Records supplied:
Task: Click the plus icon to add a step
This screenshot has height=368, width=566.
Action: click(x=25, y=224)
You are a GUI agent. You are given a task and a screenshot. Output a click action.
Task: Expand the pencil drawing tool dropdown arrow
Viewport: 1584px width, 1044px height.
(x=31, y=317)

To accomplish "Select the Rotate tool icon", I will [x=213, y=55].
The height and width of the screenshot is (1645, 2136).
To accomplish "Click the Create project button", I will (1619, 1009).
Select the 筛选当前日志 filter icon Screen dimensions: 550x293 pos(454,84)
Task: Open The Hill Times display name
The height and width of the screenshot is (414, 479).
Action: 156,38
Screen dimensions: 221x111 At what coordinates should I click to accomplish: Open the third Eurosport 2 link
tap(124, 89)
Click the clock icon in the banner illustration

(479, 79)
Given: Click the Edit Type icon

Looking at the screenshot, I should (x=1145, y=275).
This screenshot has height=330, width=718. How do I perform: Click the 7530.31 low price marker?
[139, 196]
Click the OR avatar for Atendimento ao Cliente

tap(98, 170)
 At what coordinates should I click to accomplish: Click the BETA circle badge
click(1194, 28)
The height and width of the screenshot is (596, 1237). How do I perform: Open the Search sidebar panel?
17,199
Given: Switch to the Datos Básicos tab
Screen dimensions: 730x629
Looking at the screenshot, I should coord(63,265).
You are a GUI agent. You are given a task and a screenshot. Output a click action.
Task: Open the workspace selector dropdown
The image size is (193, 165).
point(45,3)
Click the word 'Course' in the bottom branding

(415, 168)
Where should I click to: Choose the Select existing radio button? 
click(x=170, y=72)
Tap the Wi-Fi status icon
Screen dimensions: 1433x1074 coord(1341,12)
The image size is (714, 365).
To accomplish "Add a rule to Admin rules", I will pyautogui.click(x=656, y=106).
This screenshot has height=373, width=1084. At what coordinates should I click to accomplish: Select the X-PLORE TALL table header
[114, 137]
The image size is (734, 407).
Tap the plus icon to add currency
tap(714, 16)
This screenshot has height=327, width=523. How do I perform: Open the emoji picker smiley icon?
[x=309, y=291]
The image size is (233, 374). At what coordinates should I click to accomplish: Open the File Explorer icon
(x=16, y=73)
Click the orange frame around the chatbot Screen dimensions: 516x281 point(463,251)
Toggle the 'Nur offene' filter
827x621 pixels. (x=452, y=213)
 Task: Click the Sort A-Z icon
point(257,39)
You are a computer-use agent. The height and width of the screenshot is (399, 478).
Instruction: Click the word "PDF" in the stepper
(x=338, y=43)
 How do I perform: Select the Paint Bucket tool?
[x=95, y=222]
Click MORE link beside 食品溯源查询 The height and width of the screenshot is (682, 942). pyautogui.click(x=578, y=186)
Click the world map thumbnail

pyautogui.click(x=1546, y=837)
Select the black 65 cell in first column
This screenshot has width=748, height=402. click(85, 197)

Task to complete: Arrange the lines from the very first one through the one containing "will [x=213, y=55].", both included, as a numbered list, skipping any blank lines.

Complete output:
1. Task: Click the plus icon to add a step
2. This screenshot has height=368, width=566.
3. Action: click(x=25, y=224)
4. You are a GUI agent. You are given a task and a screenshot. Output a click action.
5. Task: Expand the pencil drawing tool dropdown arrow
6. Viewport: 1584px width, 1044px height.
7. (x=31, y=317)
8. To accomplish "Select the Rotate tool icon", I will [x=213, y=55].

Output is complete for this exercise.